§ Activity
Take the records below and extract, word for word, the lines from the one containing "Viewport: 1195px width, 791px" through the final line, inclusive. Omit pictures.

§ Dataset records

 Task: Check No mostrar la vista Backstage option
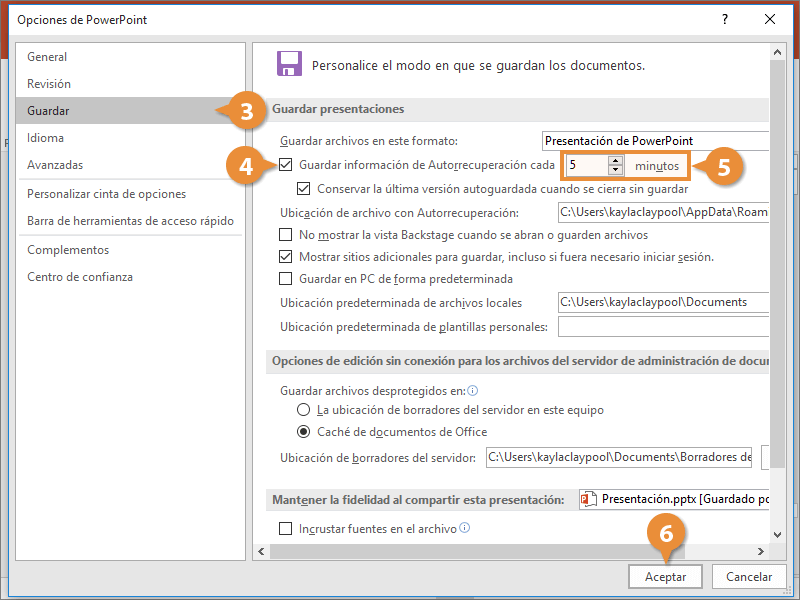click(x=287, y=235)
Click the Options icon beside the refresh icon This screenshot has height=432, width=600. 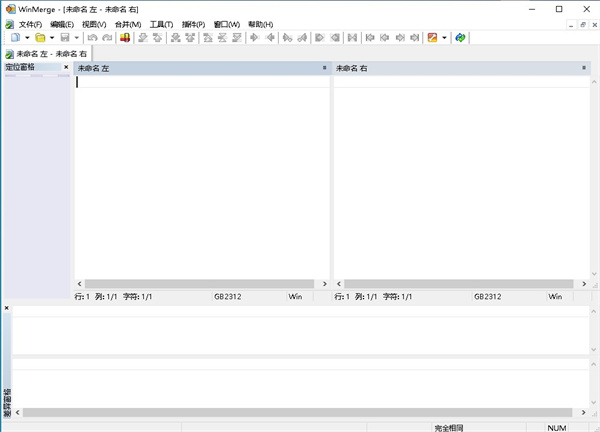[432, 38]
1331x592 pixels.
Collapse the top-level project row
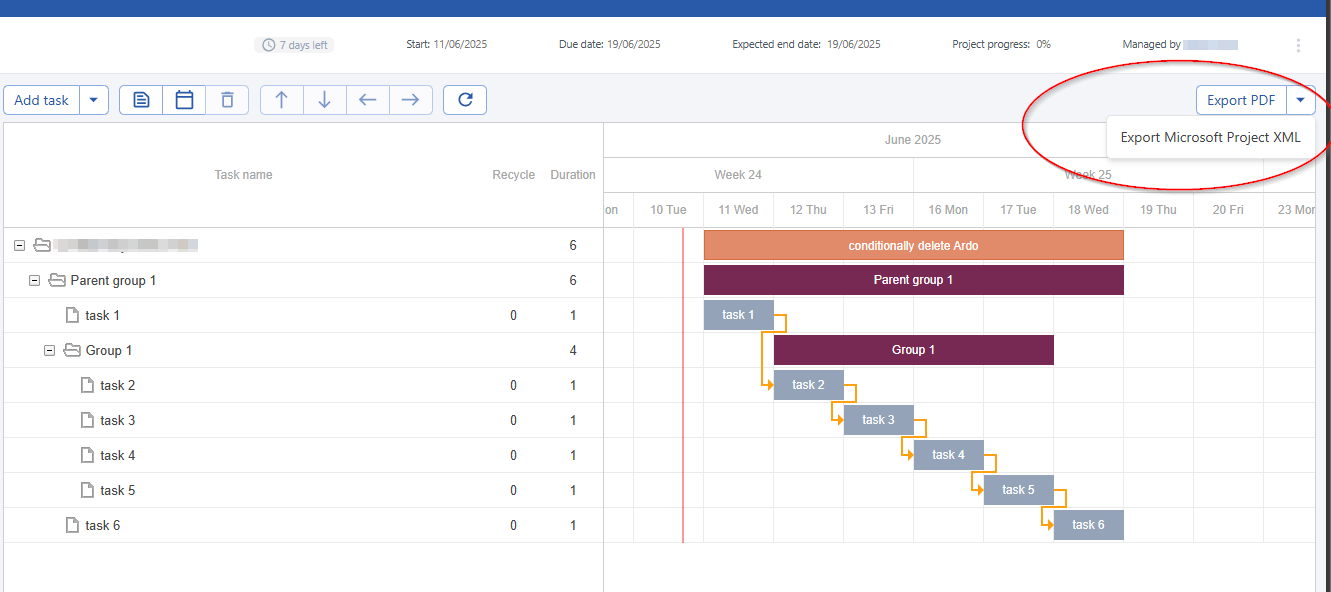coord(19,246)
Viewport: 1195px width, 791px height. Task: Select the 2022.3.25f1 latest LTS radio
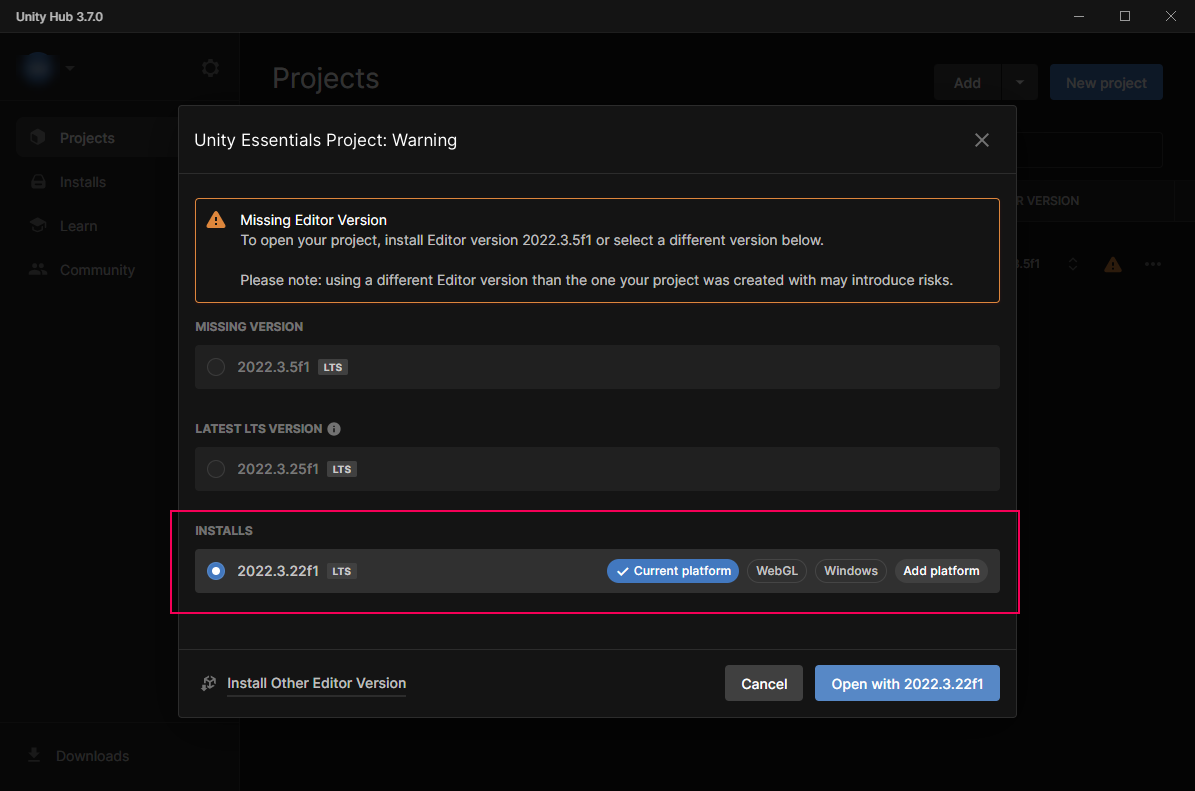(216, 469)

§ Task output
Viewport: 1195px width, 791px height. Task: Select the 2022.3.25f1 latest LTS radio
(216, 469)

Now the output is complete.